Research into ventilator-associated pneumonia (VAP) further illustrates the importance of secure airway management. A pneumonia surveillance guidance highlights the role of tube movement and micro-aspiration in bacterial contamination of the lower airway. A meta-analysis, encompassing more than 16,000 patients, found that re-intubation increased the risk of VAP by more than fivefold. Such findings, Munro stresses, reinforce the connection between airway stability and infection risk, underscoring the value of securement methods that can maintain consistency throughout the duration of care.
Munro offers an additional perspective on how these clinical realities intersect with procurement practices. “When decisions are made primarily at the unit-cost level, it can be difficult to fully account for the downstream clinical considerations that follow. Expanding the lens to include total care impact allows for a more balanced evaluation,” he remarks. This viewpoint reflects a growing conversation among healthcare leaders and procurement teams about how to align purchasing decisions with broader patient safety and system efficiency goals.
Innovel’s response to these insights is reflected in the development of LeaFix, a purpose-built airway securement device designed specifically for endotracheal applications. Engineered with a focus on both stability and skin compatibility, LeaFix incorporates a structured adhesive design that distributes pressure across anatomical anchor points, supporting consistent tube positioning. Its CE marking under the EU Medical Device Regulation (MDR) reflects adherence to stringent regulatory standards, providing an additional layer of assurance for healthcare providers seeking validated solutions and providing Innovel with real-world clinical evidence to improve its solution.
Beyond its technical features, Innovel observes that LeaFix may reflect a growing recognition of airway securement as a distinct area within clinical practice. Munro states, “In other areas of care, purpose-built devices have often been introduced over time as understanding of clinical requirements and performance expectations has developed.”

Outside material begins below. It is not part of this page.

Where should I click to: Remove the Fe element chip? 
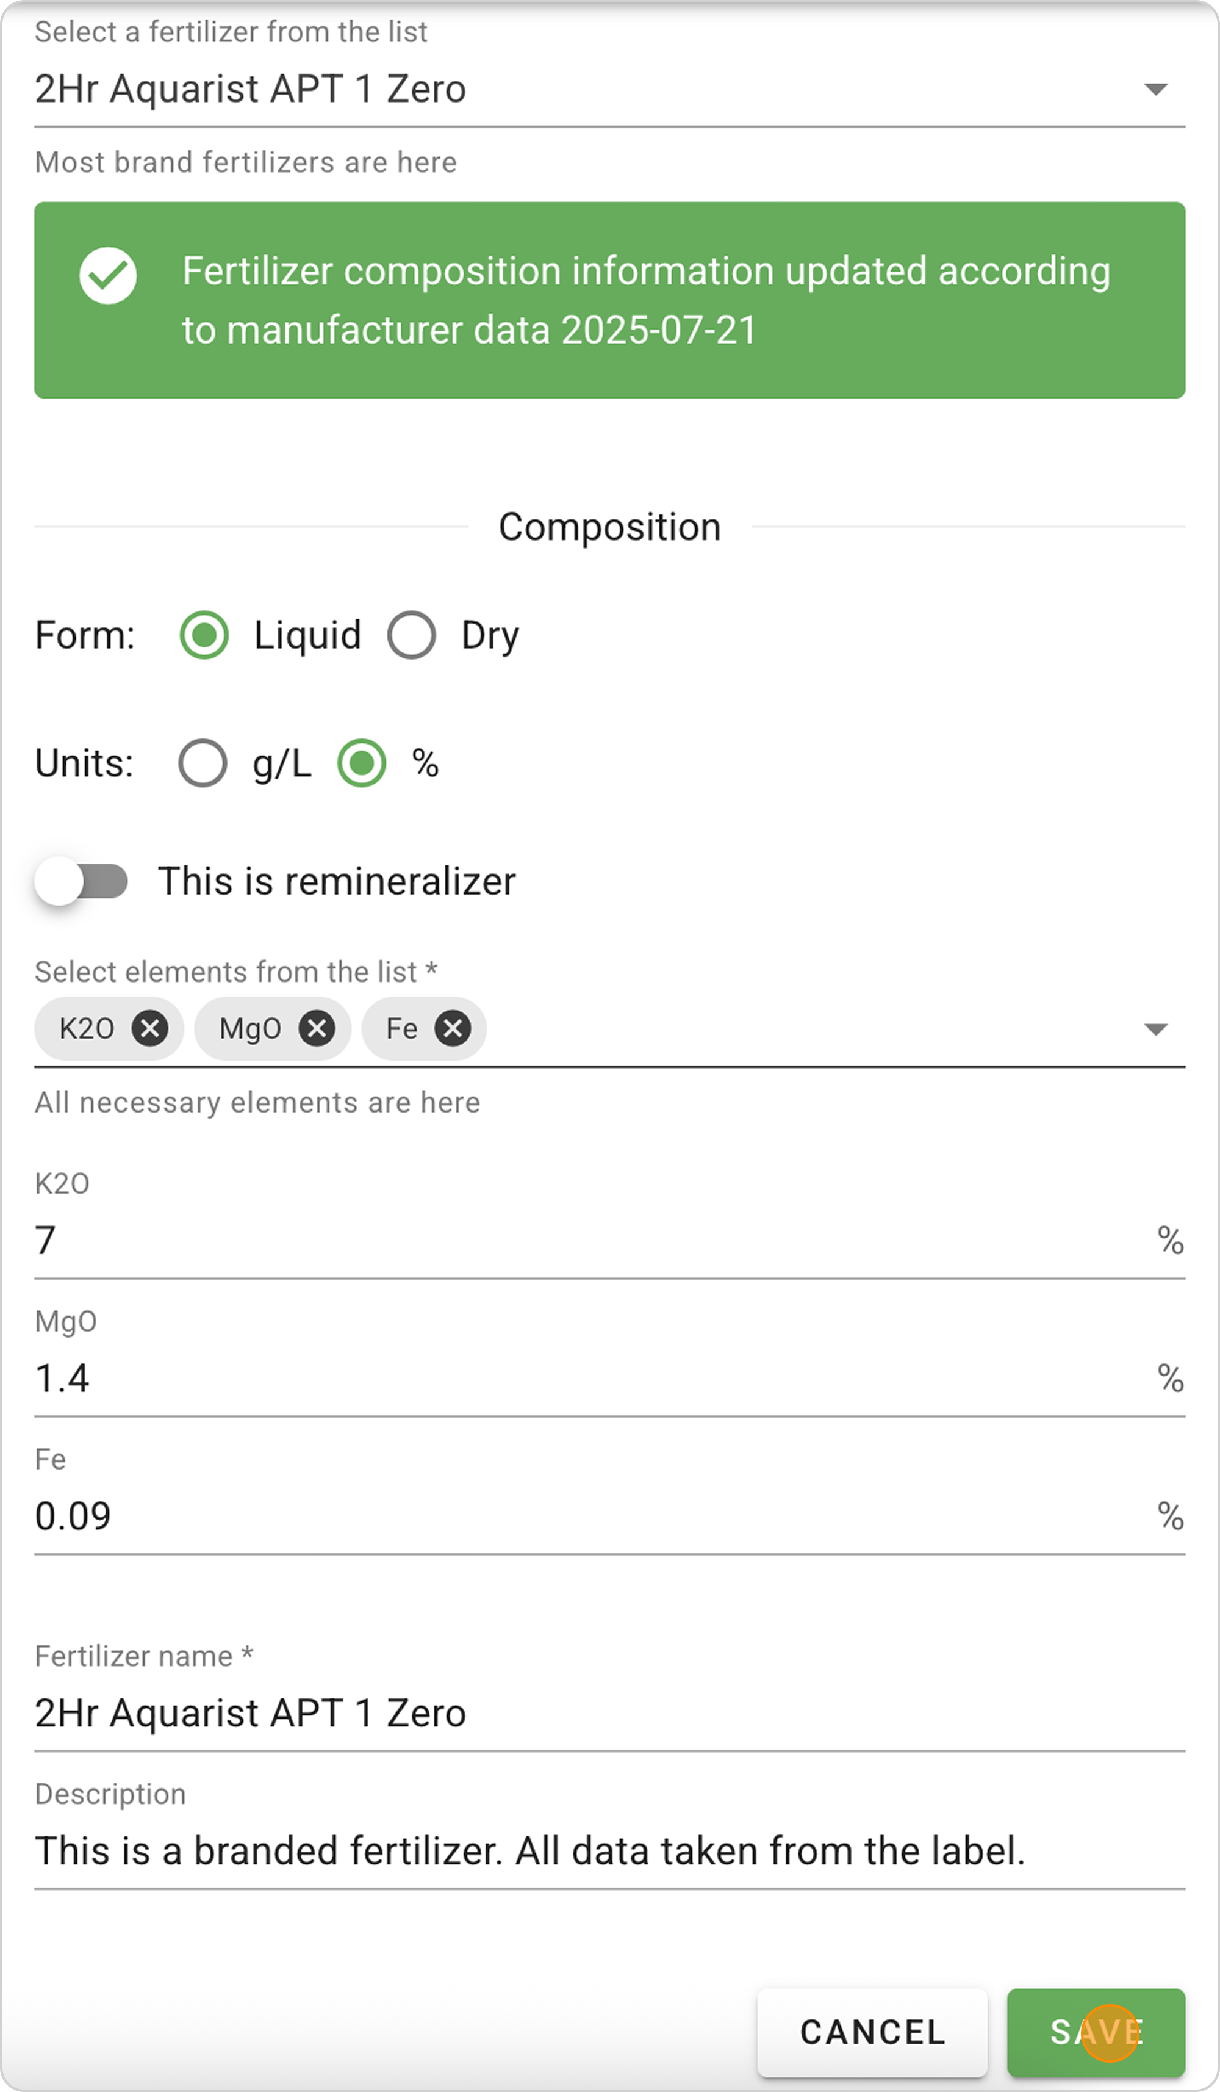coord(453,1029)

Within this context, Innovel’s broader portfolio, including complementary solutions such as packaging both eye and airway securement solutions together, is part of its ongoing focus on helping related needs across the airway management pathway. Another innovative solution from Innovel is the Vacuderm, which is a smart tourniquet with an aim to not only identify potential invisible veins, but also facilitate easier cannulation.
The conversation around airway securement is also extending into professional forums and educational initiatives. Innovel has supported a recent webinar, where clinical experts shared insights into airway-related risks and emerging best practices. Such platforms, as Munro notes, can contribute to raising awareness and fostering dialogue among clinicians, hospital leaders, and policymakers.
As healthcare systems continue to refine their approaches to patient safety, airway securement presents an opportunity for alignment between clinical insight, regulatory standards, and procurement strategy. Munro states, “Progress usually begins with recognizing areas that have remained unchanged for a long time. From there, meaningful improvements can be introduced through collaboration and thoughtful design.”
A forward path emerges through a more integrated approach to decision-making, where procurement teams consider not only immediate cost but also clinical performance, patient experience, and long-term system impact. By supporting the adoption of purpose-built, regulated solutions, healthcare organizations can move toward greater consistency in airway management, contributing to improved outcomes across diverse care settings.